> Task to carry out
Look below. Copy each line that has "computer" in it.

> Source material

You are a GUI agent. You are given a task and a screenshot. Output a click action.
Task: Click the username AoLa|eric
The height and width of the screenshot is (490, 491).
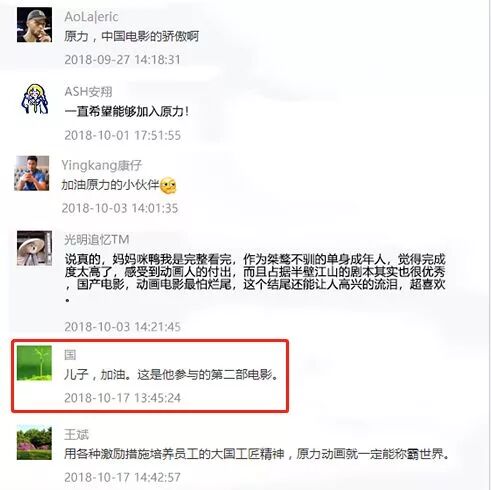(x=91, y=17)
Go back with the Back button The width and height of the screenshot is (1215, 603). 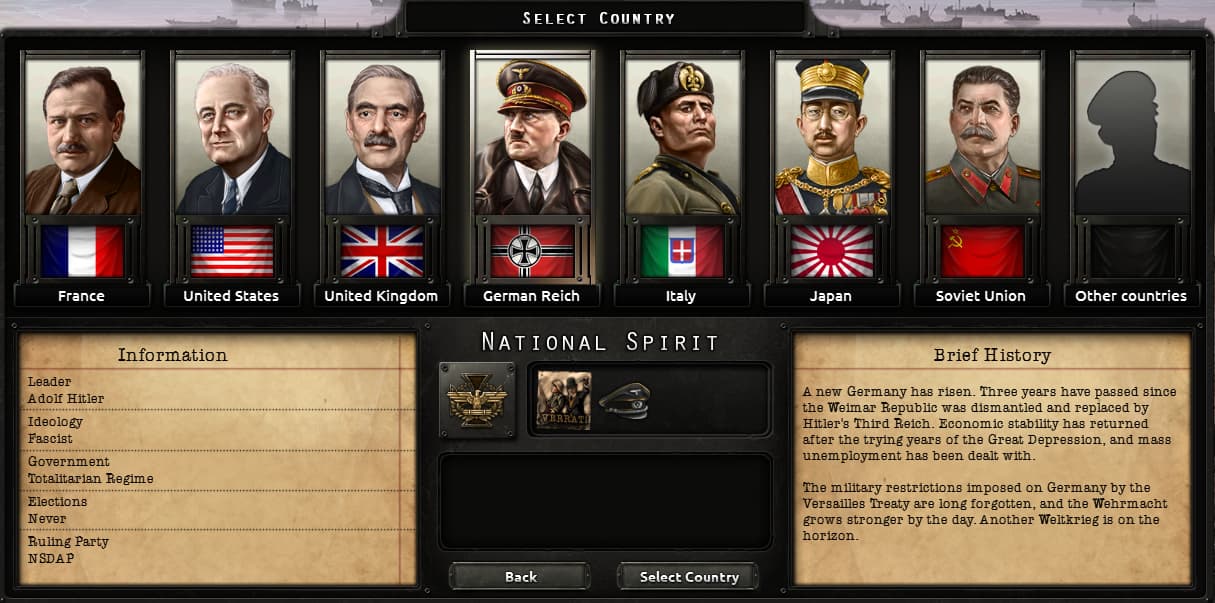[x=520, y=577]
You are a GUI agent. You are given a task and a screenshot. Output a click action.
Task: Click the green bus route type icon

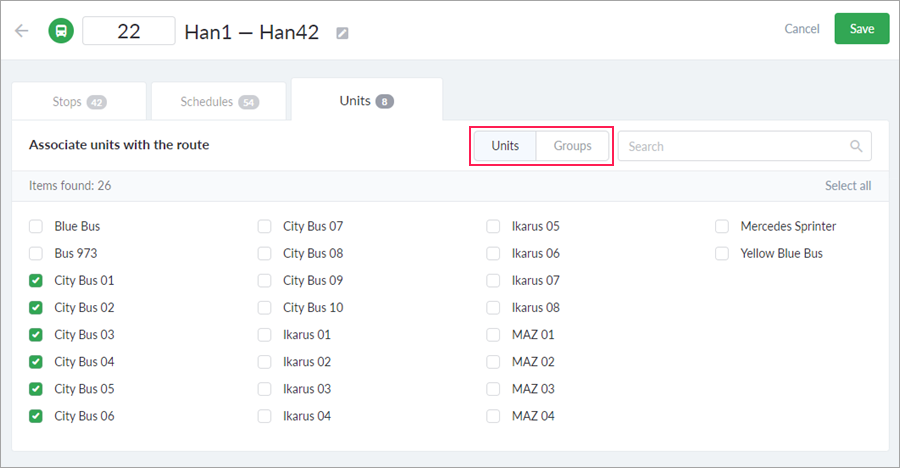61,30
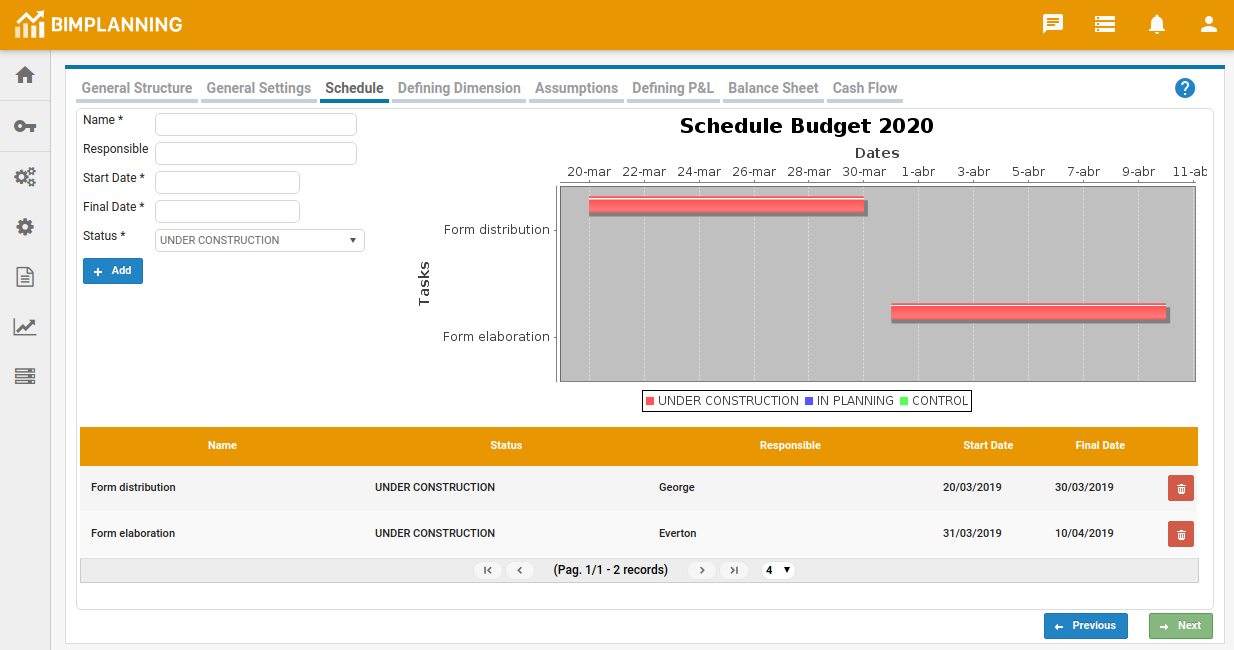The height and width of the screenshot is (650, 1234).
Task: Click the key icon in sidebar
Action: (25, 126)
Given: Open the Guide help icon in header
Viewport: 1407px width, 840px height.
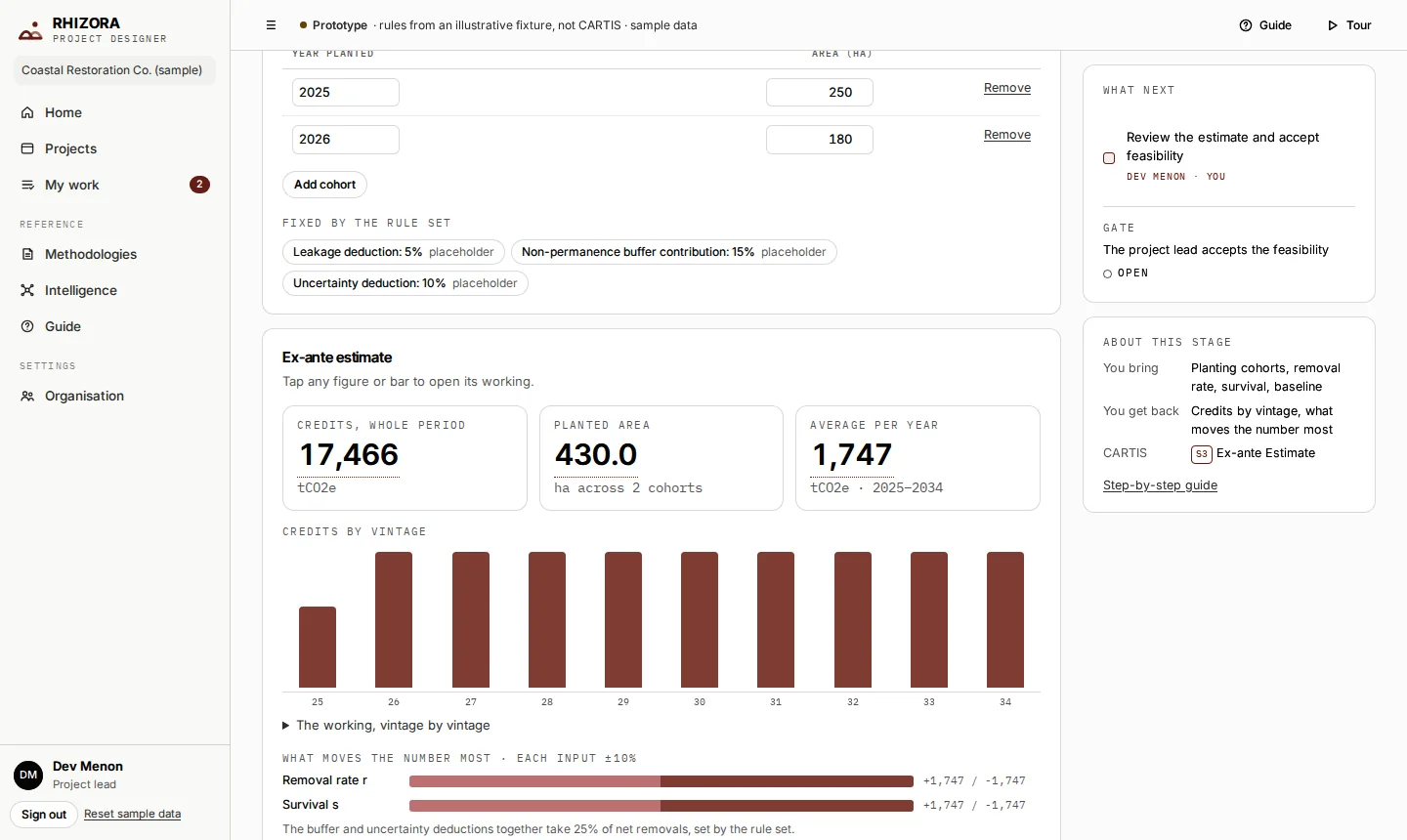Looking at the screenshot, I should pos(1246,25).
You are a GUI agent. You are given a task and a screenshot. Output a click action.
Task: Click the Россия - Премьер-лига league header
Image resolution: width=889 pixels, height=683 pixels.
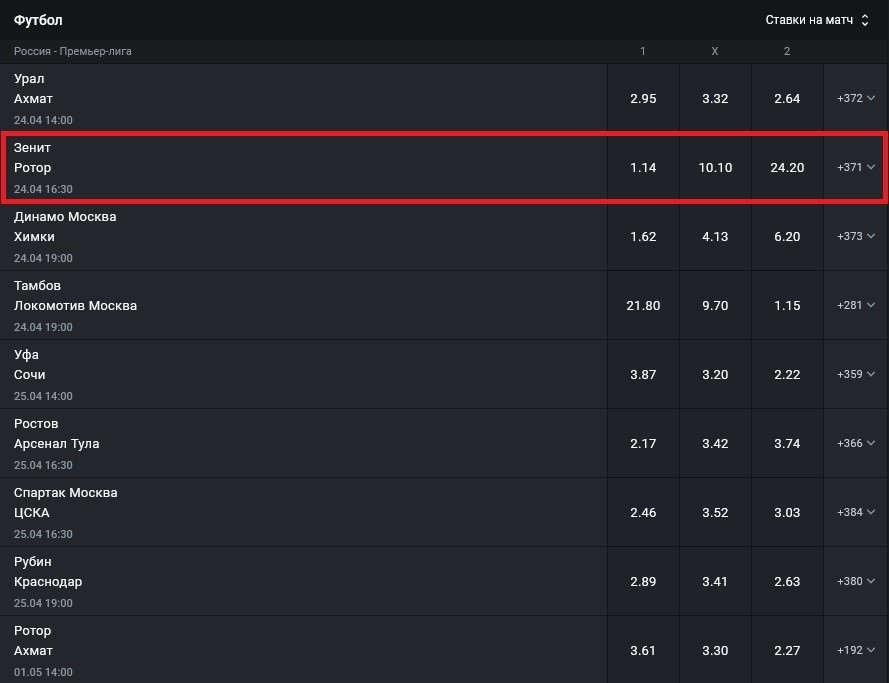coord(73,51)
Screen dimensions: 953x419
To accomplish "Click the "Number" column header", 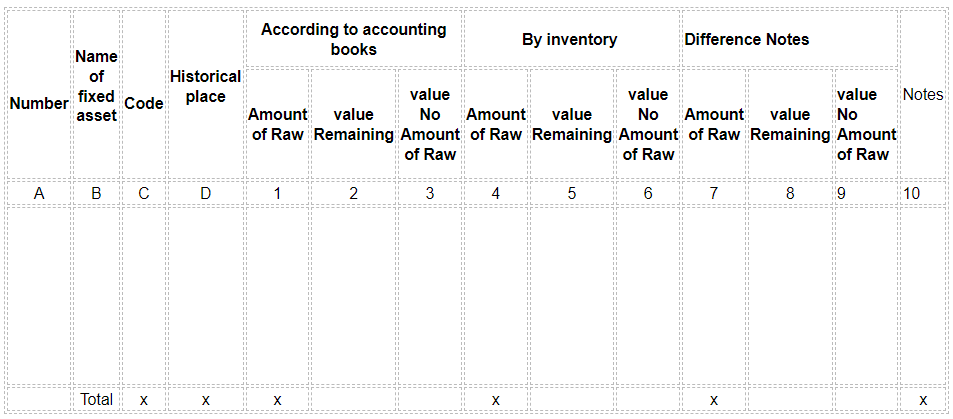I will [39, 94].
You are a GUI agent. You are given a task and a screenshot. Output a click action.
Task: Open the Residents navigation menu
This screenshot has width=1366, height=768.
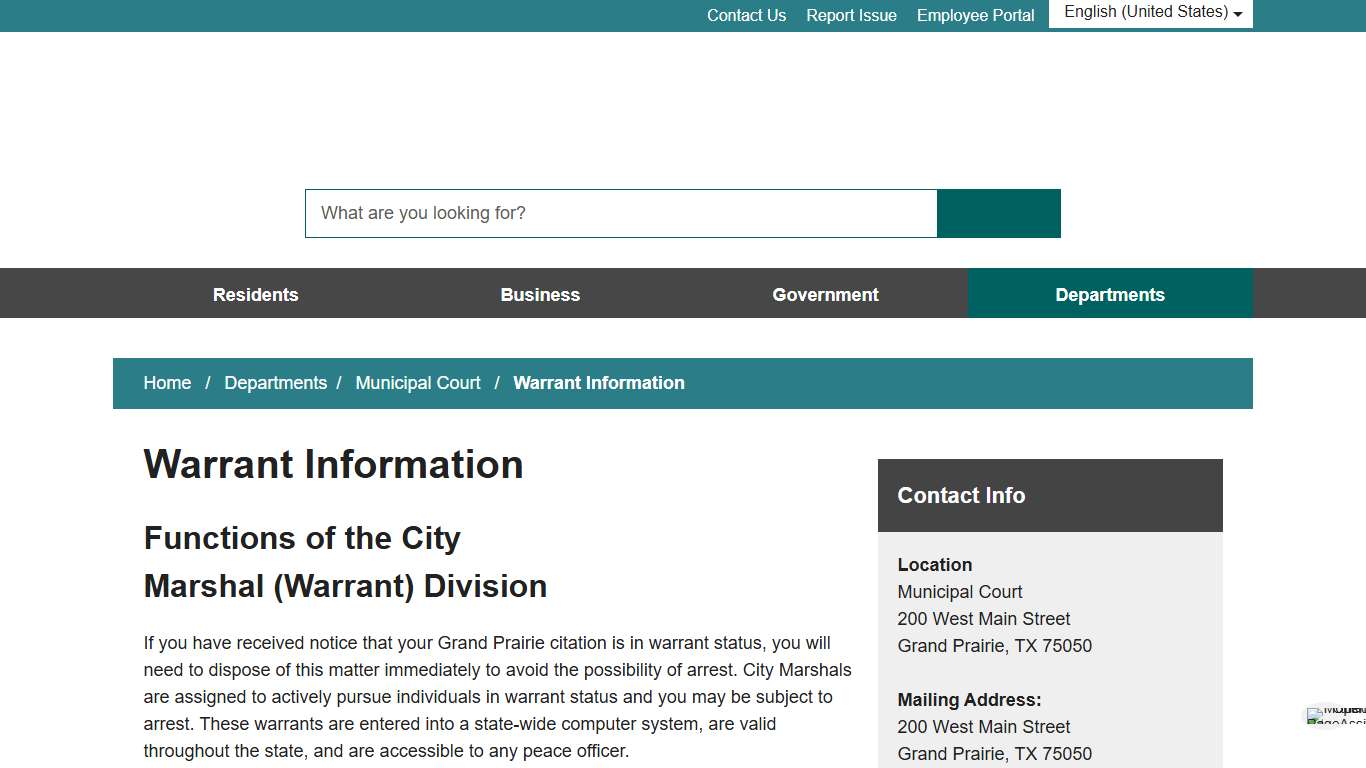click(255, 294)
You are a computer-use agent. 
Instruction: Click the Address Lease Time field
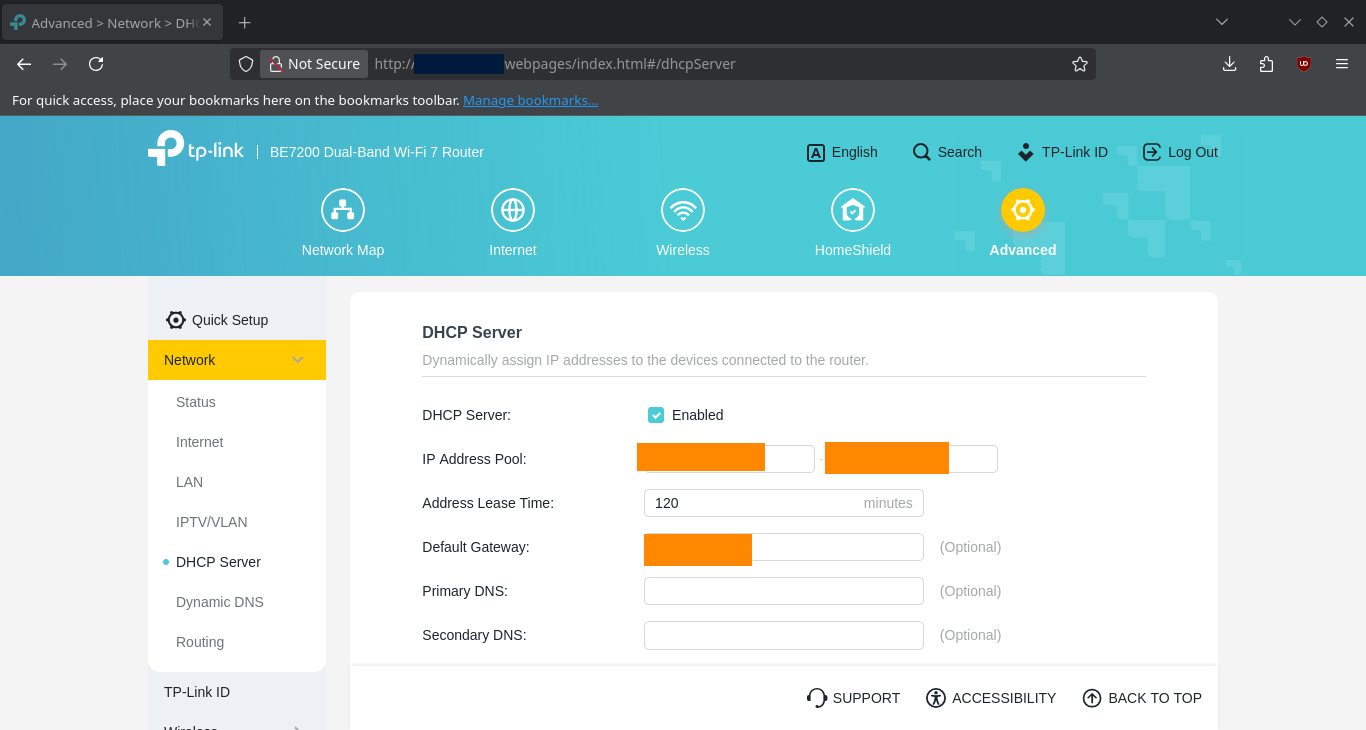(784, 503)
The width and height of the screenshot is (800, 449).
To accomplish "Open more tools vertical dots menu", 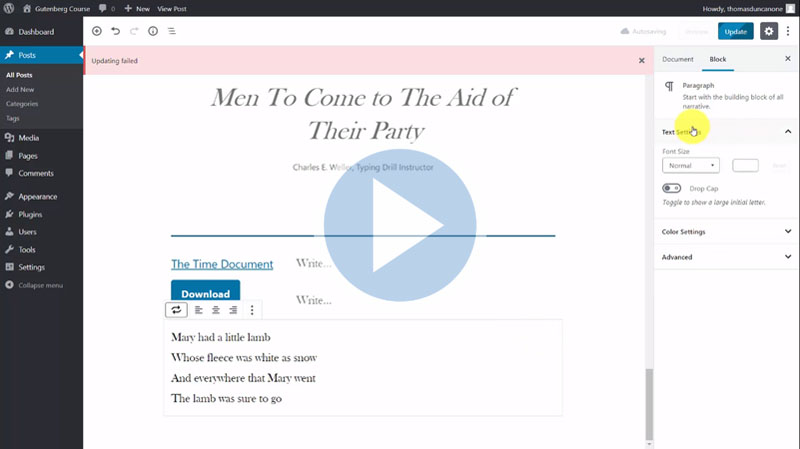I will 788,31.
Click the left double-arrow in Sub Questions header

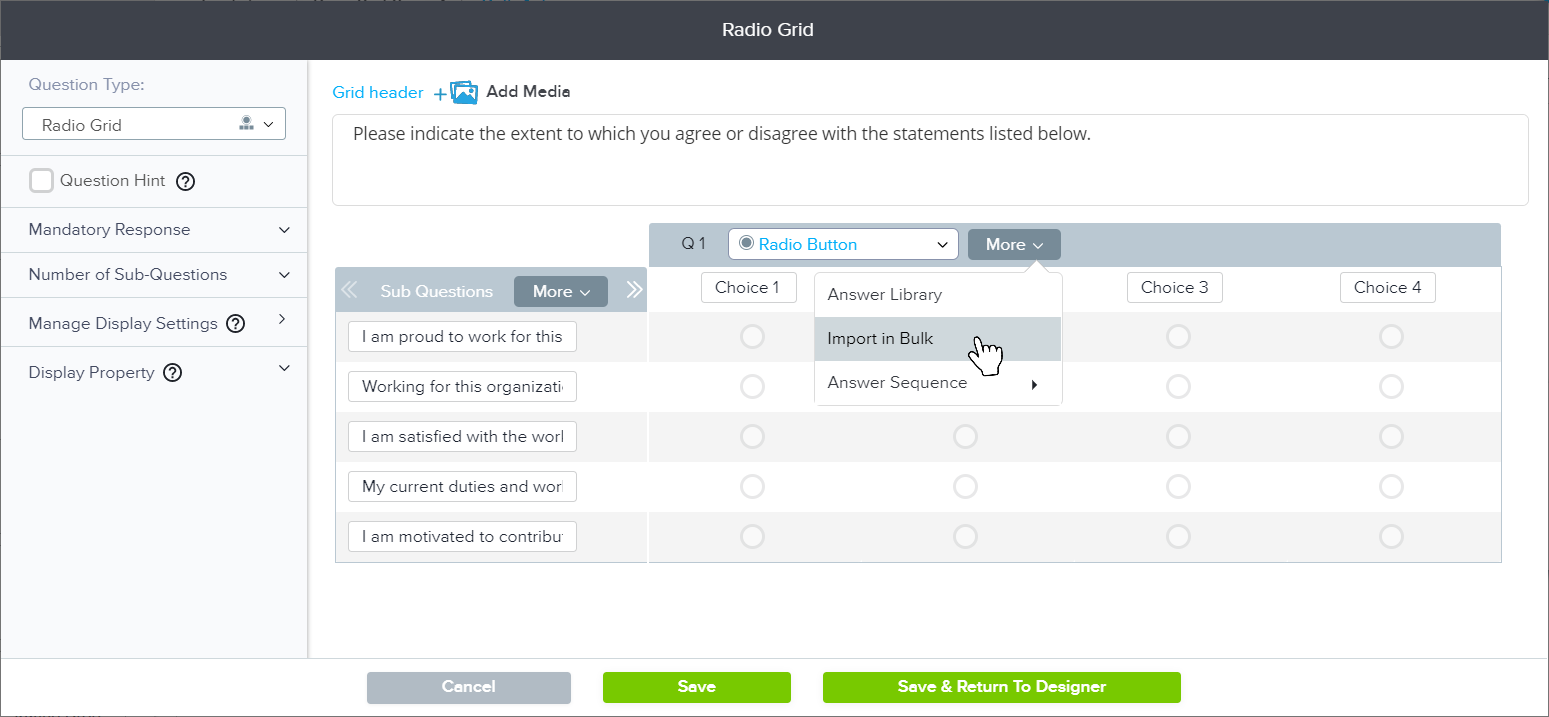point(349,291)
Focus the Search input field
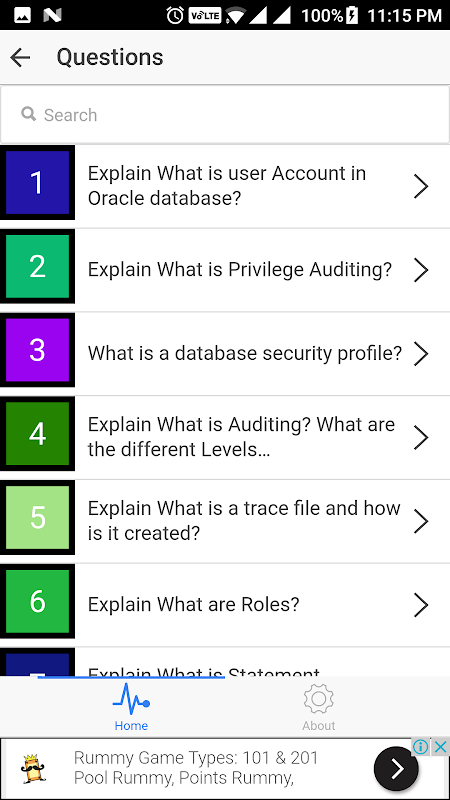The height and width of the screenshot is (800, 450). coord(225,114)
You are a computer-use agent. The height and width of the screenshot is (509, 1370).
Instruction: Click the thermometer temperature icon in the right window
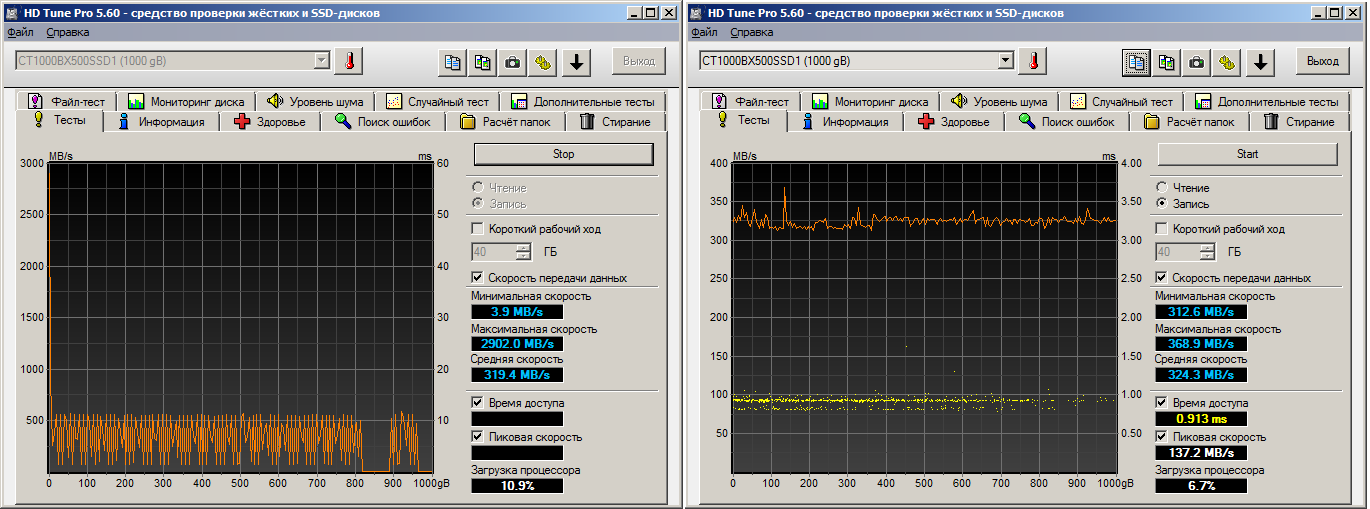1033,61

> Solved exercise
You are a computer-use agent. 
You are a computer-use agent. The height and width of the screenshot is (509, 1370).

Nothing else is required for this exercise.